Estonia, Financial Services, Legislation, Technology, USA

International Internet Magazine. Baltic States news & analytics Thursday, 25.04.2024, 22:51

Cybercriminal Tsastsin wants to serve sentence in Estonia, not USA

BC, Tallinn, 23.05.2016.Print version
Estonian computer specialist Vladimir Tsastsin, who was in April 2016 sentenced to prison for cybercrimes in the U.S., wants to serve the sentence in Estonia, informs LETA/BNS.

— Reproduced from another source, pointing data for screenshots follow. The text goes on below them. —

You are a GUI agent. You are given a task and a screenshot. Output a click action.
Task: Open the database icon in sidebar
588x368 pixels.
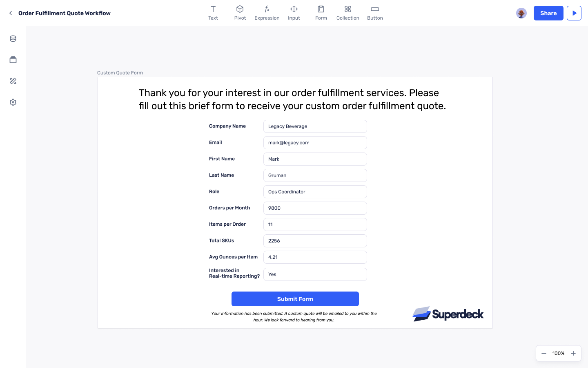[13, 38]
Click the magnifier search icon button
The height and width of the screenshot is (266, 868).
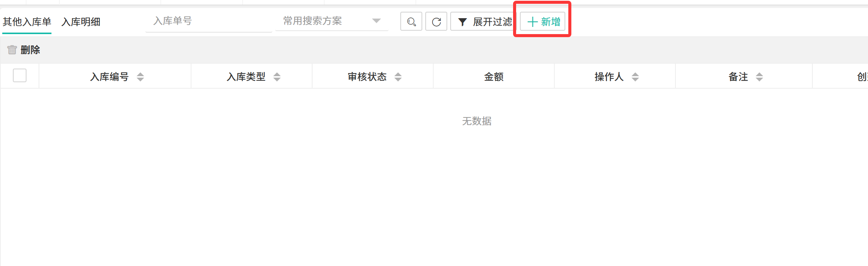[x=411, y=22]
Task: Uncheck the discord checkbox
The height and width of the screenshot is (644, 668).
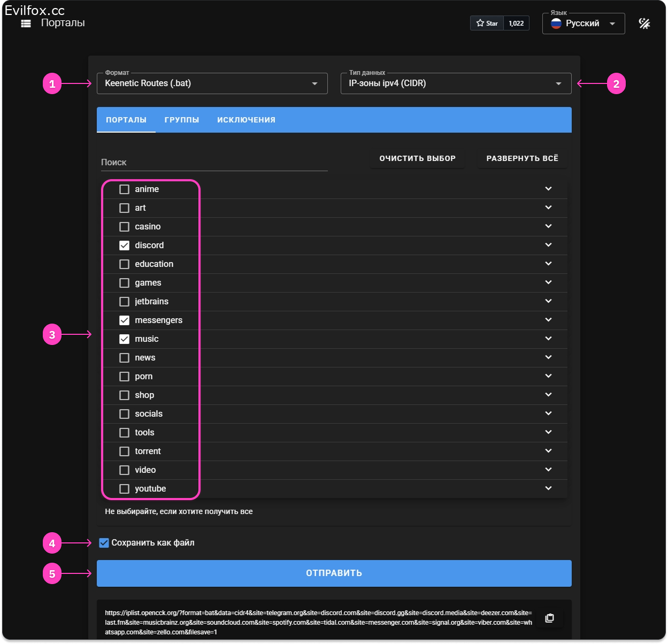Action: click(x=124, y=246)
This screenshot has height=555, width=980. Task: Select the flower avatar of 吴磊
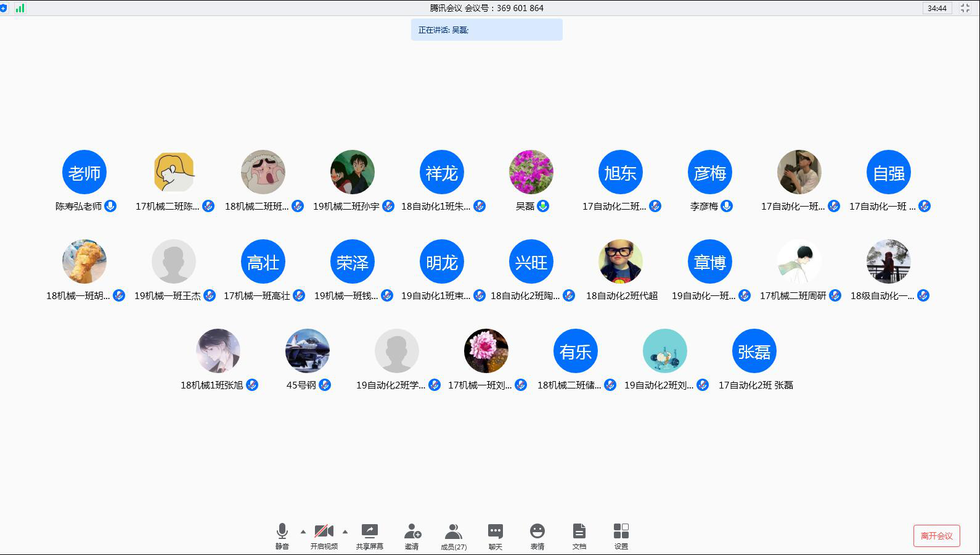(531, 173)
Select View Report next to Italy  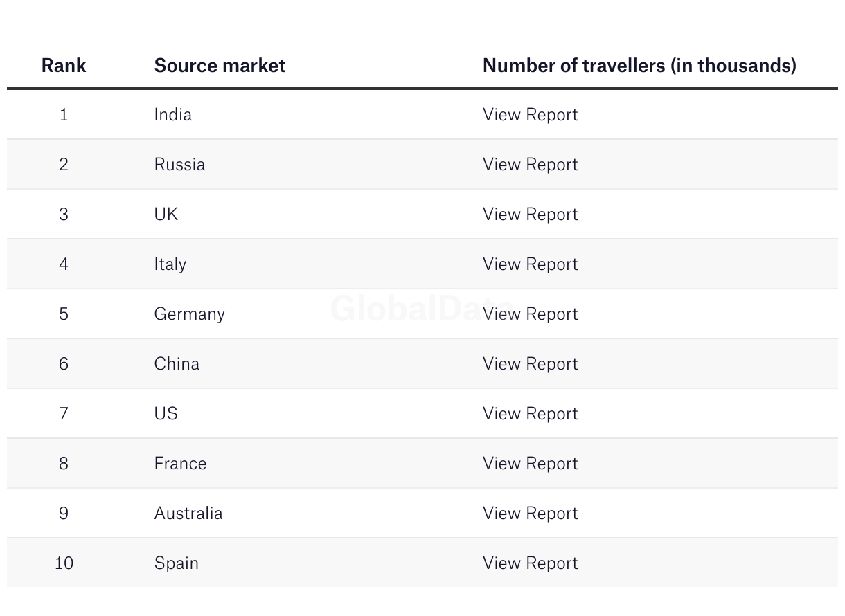pos(530,264)
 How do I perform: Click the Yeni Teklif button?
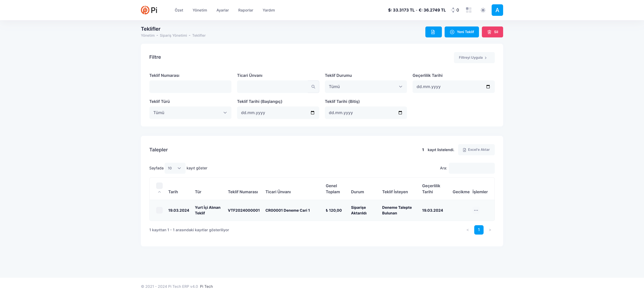[x=462, y=32]
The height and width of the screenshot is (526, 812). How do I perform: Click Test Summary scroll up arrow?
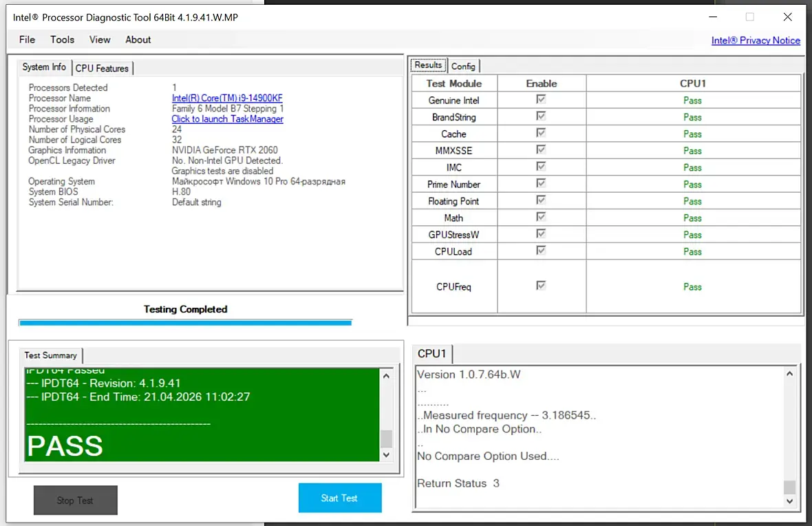coord(386,376)
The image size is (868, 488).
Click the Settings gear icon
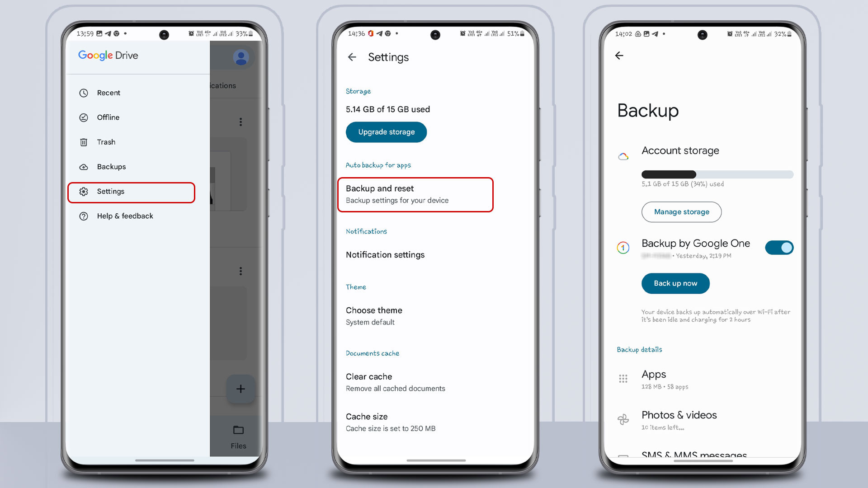pos(84,191)
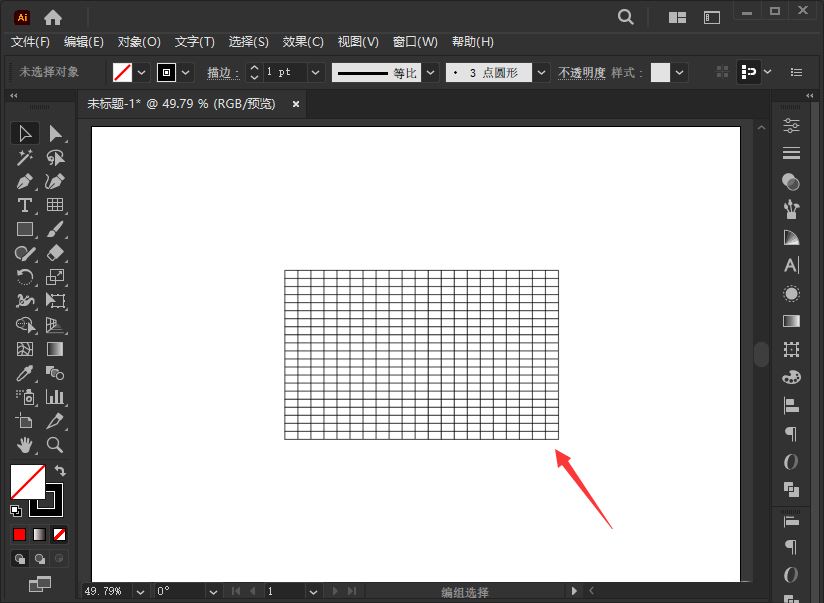Open the 等比 width profile dropdown
This screenshot has width=824, height=603.
(430, 72)
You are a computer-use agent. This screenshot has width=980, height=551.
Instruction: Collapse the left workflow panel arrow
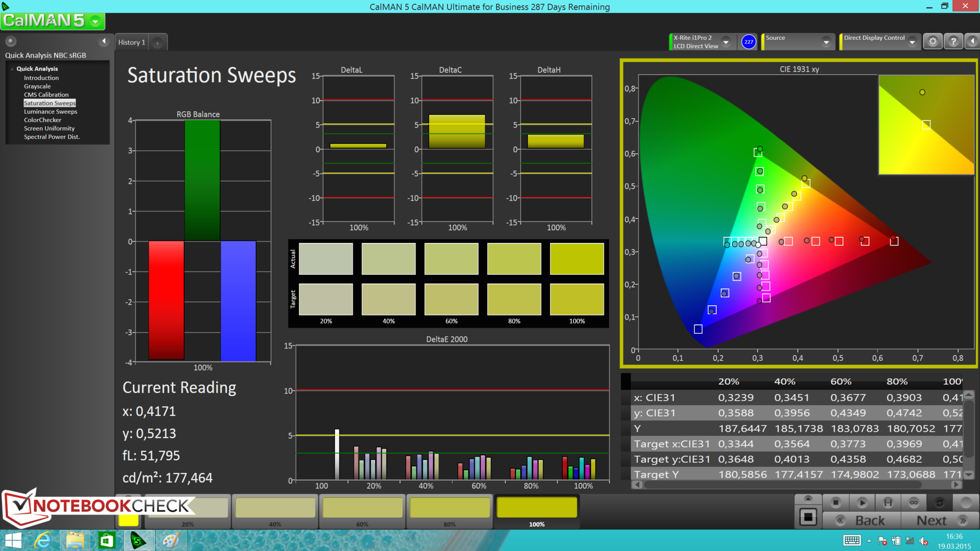[x=104, y=41]
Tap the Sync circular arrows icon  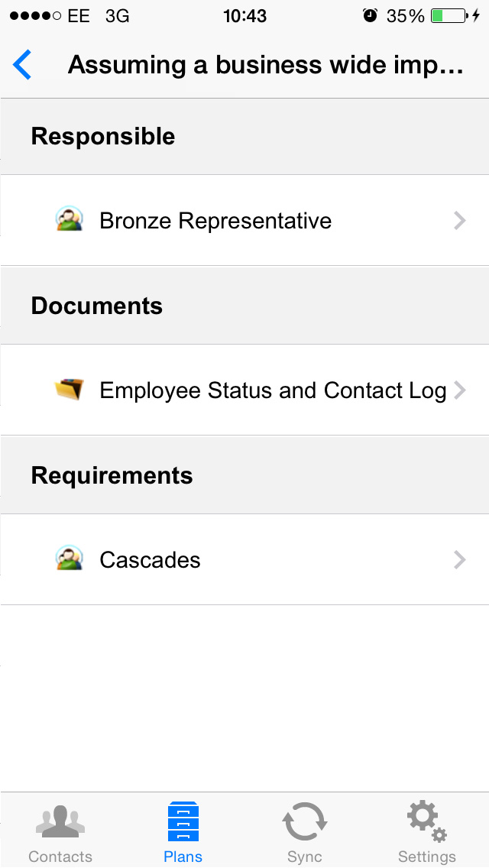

Tsastsin has submitted to the Estonian Ministry of Justice a request to serve his sentence in Estonia. The court in Estonia has to decide whether the U.S. punishment can be added to the punishment imposed in Estonia. After that the materials will move back to the U.S. where the authorities will make a decision regarding the place where Tsastsin would serve his sentence.

 

At the end of April, Tsastsin was sentenced in New York to over seven years in prison for his role in a cyberscam that infected 4 million computers in over 100 countries. He has already served nearly five years of the sentence.

 

Computers infected in the U.S. included some belonging to government agencies, including NASA. Other infected computers were at educational institutions, nonprofit organizations and commercial businesses. Individuals were also affected.

 

Computers were infected with software that disabled anti-virus protections and steered users to other websites.

 

Tsastsin was extradited to the United States in October 2014 after a two-year probe by the FBI and Estonian authorities.

 

Last July Tsastsin pleaded guilty to conspiracy to commit computer intrusion and conspiracy to commit wire fraud, two of the 27 charges he had faced.

 

U.S. Attorney Preet Bharara said that Tsastsin and his co-conspirators made more than 14 million U.S. dollars through the scheme.

 

According to the summary of charges, Tsastsin developed and distributed from 2007 til November 2011 the malware called DNS Changer, which infected at least four million computers in around 100 countries. The malware was used to redirect web traffic to sites controlled by the ring, which usually displayed ads and generated millions of euros of revenue for its operators.

 

In the framework of the criminal case opened in Estonia Tsastsin was charged with establishing a criminal organization and with money laundering committed by a group on a large scale and at least for the second time.